Sección de texto:
■ ■ ■

Mientras Trump se pelea con medio mundo, China y Rusia se alían y, además, amenazan: “más guerras, y no sólo comerciales”

Edición 447 – agosto 2019.

El vuelo fue largo, cargante y tedioso. Fueron once horas para recorrer los once mil kilómetros de distancia entre Washington y Osaka. Dentro de un avión, aunque sea el ‘Air Force One’, hay muy poco que hacer. Pero el presidente Donald Trump no se aburrió: se dedicó, con enorme dedicación y notables resultados, a empeorar las relaciones —ya lastimadas y declinantes— entre su país, los Estados Unidos, y varios de sus aliados principales. Sus ‘tuits’ más contundentes fueron contra Alemania y Japón, además de que se regocijó de los quebrantos severos —en especial el “brexit”— que está sufriendo la Unión Europea. Al llegar a su destino (para asistir a la reunión del G-20), a Trump se lo vio tranquilo y distendido: una buena pelea siempre lo hace sentir bien. Era el 28 de junio de 2019.

■ ■ ■

Datos en bruto:

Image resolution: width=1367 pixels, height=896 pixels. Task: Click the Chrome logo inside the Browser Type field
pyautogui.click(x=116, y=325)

■ ■ ■

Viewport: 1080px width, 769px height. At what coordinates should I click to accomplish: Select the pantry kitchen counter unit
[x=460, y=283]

■ ■ ■

Requisitos del ejercicio:
[A] Reescribe el artículo sobre Trump desde "Edición 447 –" hasta "junio de 2019.", cambiando "Osaka" por "Tokio".
[B] Continúa, por favor, el artículo sobre Trump a partir de su última oración.

Respuestas por tarea:
[A]
Edición 447 – agosto 2019.

El vuelo fue largo, cargante y tedioso. Fueron once horas para recorrer los once mil kilómetros de distancia entre Washington y Tokio. Dentro de un avión, aunque sea el ‘Air Force One’, hay muy poco que hacer. Pero el presidente Donald Trump no se aburrió: se dedicó, con enorme dedicación y notables resultados, a empeorar las relaciones —ya lastimadas y declinantes— entre su país, los Estados Unidos, y varios de sus aliados principales. Sus ‘tuits’ más contundentes fueron contra Alemania y Japón, además de que se regocijó de los quebrantos severos —en especial el “brexit”— que está sufriendo la Unión Europea. Al llegar a su destino (para asistir a la reunión del G-20), a Trump se lo vio tranquilo y distendido: una buena pelea siempre lo hace sentir bien. Era el 28 de junio de 2019.

[B]
Unos días antes, el 7 junio, en San Petersburgo, otros dos líderes poderosos, Xi Jinping y Vladímir Putin, habían hecho todo lo contrario de Trump: dejaron atrás viejas y ya inútiles rencillas y, entre sonrisas elocuentes y saludos efusivos, le anunciaron al mundo sus flamantes acuerdos y entendimientos, pues “la cooperación entre China y Rusia es esencial para la estabilidad global”. Cooperación que, por supuesto, se plasmó de inmediato en un frente común contra los Estados Unidos, “que antes promovían el libre comercio con una competencia honesta y abierta, pero que han empezado a hablar el lenguaje de las guerras comerciales, las sanciones y las incursiones económicas con tácticas de retorcimiento de brazos y amedrentamiento…”.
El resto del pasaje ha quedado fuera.